Reza Zarrab, İran asıllı bir işadamı…
Kamuoyu ismini, sanatçı Ebru Gündeş’le evlendikten sonra duydu.
Magazin ve sosyete haberlerinin adeta vazgeçilmeziydi çift…
Genç, yakışıklı ve zengin bir jön ile başarılı ses sanatçısının evliliği gazeteciler için muazzam bir haber kaynağıydı.
Nitekim Zarrab-Gündeş çifti de onların bu ilgisine bigâne kalmadı.
Mesut ve mutlu bir aile portresi çizdiler sürekli.
Reza Zarrab ve eşi Ebru Gündeş, zaman içinde gazetelerin siyasi sayfalarında da boy göstermeye başladı
SİYASİLERLE AYNI KAREDE
Cumhurbaşkanı Erdoğan ve eşi Emine Hanım’la birlikte poz verdiler mesela…
Fotoğraf karelerinde zaman zaman hükümet üyeleri de yer aldı.
Dikkatli gözlerden kaçmadı bu samimiyet.
Genç bir İran asıllı işadamı ile Türkiye’yi yöneten üst düzey kadroların ne işi olabilirdi?
Tuhaf bir durumdu ama izahı da yoktu yani…
Girift ilişkiler ağı varmış meğer…
Bu ağın bir kısmı 17 Aralık 2013 tarihinde ortaya çıktı.
Devasa bir yolsuzluk ve rüşvet çarkının kilit ismiydi Reza Zarrab…
AKP hükümetinde görev yapan dört bakana rüşvet vermekle suçlanıyordu.
Gözaltına alındı.
Ama dönemin Başbakanı Erdoğan, Türkiye’nin gündemine bomba gibi düşen yolsuzluk ve rüşvet operasyonlarını kendine karşı yapılmış bir darbe olarak nitelendirdi.
O tarihten itibaren de hiçbir şey eskisi olmadı zaten.
Operasyonları yapan polisler, savcılar ve hakimler önce görevden uzaklaştırıldı.
Ardından hapse atıldı.
Zarrab ise serbest bırakıldı.
Artık o Türkiye’nin cari açığını kapatan “hayırsever” bir işadamıydı.
Erdoğan ve AKP kurmayları için raydan çıkan işler tekrar yoluna girmişti.
MIAMI’DE HORTLAYAN KÂBUS
Ta ki Zarrab Mart 2016’da ABD’de yakayı ele verinceye kadar…

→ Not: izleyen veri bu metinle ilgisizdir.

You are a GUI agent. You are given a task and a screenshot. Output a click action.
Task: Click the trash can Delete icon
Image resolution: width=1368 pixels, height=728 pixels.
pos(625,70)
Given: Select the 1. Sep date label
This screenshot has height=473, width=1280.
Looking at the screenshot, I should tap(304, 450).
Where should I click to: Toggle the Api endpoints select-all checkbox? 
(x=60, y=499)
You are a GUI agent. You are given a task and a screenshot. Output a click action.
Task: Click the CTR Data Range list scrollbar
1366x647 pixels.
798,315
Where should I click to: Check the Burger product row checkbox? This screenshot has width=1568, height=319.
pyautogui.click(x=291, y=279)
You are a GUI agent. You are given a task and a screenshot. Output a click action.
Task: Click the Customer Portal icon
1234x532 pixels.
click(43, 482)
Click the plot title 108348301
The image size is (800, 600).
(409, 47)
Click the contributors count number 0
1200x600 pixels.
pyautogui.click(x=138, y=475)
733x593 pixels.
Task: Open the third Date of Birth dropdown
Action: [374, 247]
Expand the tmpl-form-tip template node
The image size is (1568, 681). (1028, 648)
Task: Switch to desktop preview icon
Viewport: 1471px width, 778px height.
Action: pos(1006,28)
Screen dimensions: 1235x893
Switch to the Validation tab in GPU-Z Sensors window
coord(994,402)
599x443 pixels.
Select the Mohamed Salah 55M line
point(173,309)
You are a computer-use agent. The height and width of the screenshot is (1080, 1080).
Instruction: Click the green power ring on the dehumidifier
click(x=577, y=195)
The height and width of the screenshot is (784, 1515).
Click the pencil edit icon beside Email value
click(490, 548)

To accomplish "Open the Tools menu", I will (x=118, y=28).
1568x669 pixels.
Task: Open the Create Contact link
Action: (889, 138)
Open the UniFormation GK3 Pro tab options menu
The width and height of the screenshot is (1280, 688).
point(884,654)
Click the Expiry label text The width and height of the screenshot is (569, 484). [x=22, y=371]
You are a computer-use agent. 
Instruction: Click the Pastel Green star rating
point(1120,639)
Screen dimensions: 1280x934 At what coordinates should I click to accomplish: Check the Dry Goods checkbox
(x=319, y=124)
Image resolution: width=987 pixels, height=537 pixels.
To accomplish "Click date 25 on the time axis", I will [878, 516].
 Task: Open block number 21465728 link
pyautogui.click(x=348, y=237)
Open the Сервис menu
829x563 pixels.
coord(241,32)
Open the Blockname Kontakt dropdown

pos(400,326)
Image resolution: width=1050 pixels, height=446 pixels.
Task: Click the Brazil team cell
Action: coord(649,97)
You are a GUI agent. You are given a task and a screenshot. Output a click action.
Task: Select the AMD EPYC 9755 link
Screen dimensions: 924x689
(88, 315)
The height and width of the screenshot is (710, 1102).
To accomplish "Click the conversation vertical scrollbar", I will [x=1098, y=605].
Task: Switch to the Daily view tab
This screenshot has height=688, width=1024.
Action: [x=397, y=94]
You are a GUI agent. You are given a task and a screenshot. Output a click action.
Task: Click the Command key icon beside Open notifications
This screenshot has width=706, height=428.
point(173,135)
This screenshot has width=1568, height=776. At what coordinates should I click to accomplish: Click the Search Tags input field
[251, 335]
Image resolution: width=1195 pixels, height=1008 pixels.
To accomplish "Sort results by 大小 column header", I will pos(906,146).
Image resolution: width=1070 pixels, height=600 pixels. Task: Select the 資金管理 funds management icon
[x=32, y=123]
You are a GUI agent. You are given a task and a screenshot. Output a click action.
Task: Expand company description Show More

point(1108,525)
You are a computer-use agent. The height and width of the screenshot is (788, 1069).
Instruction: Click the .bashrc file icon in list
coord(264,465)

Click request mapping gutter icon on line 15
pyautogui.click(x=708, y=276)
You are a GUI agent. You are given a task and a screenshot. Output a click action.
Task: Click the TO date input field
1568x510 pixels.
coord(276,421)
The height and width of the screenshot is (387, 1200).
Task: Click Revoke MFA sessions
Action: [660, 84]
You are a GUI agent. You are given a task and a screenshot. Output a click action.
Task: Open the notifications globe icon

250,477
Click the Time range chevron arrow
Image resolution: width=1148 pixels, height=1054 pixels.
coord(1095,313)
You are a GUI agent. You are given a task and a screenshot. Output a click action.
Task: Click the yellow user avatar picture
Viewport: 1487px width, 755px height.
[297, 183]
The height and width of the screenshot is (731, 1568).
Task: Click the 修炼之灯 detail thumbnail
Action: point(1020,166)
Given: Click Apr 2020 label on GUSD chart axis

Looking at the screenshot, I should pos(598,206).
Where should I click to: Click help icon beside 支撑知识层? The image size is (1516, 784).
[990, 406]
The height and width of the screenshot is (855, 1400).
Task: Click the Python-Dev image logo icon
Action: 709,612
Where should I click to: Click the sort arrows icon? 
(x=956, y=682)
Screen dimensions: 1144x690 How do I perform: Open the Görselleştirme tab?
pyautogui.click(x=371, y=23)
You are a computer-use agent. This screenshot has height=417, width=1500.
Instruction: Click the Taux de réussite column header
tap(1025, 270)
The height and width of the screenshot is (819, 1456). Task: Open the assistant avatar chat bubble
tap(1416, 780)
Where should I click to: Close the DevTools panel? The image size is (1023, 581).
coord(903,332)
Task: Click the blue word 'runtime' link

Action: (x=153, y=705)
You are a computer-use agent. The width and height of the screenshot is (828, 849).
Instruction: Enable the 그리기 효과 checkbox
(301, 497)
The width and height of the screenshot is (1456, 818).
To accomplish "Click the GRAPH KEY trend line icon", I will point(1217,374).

Film tekrar başa sarılmıştı.
Hemen Amerikan yönetimiyle temasa geçildi.
Nihayetinde Zarrab bir Türk vatandaşı idi.
Erdoğan’ın tabiriyle ona sahip çıkmaktan daha doğal ne olabilirdi ki…
AKP hükümeti, Zarrab’ı kurtarmak için her yolu denedi.
Hatta Adalet Bakanı Bozdağ sırf bu iş için Washington’a gitti.
Erdoğan, eski Başkan Obama ve yardımcısı Biden’la masaya oturdu.
Ama istediklerini alamadılar.
Zarrab, Amerikan hapishanesinde gün saymaya devam etti.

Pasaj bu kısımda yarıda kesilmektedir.